Archibald McClean (26 October 1736 – 30 April 1786) was an American surveyor.

He was born to an Irish immigrant family in Gettysburg, Pennsylvania. His career began in 1760 when he entered the employ of Thomas Penn, William Penn, and Frederick, Lord Baltimore.

== Mason-Dixon Line ==
McClean relocated to Philadelphia in 1761 where the Penn heirs commissioned him to re-adjust the boundaries of the three lower counties of Pennsylvania and their Maryland borderline. Alongside his colleagues, the project successfully established a middle point between the various territories.
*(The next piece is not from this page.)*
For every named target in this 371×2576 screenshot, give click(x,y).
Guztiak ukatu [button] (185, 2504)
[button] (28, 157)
From there on he became one of the leading surveyors in the region and chief associate of Charles Mason and Jeremiah Dixon. Beginning in 1763, McClean, along with six of his brothers, Mason, Dixon, and a number of native guides and interpreters began surveying what would become the Mason-Dixon Line. During this time, McClean became Deputy Surveyor for Western York County and thereby moved his residence from Philadelphia to York. In 1774 he is believed to have joined David Rittenhouse in surveying the line between New York and Pennsylvania.

He was elected as a member to the American Philosophical Society in 1772.

== Revolutionary War ==
A dedicated patriot, he was a member of the first Committee of Safety of York County, the first Assembly, and many offices of trust. During the Revolutionary War, when the Continental Congress relocated to York from 1777 to 1778, McClean's residence served as the de facto treasury, all while his daughter Mary tended to ill soldiers, for which she earned a vote of thanks from Congress. McClean died in York, Pennsylvania. He is buried at the Lower Marsh Creek Presbyterian Cemetery in Gettysburg.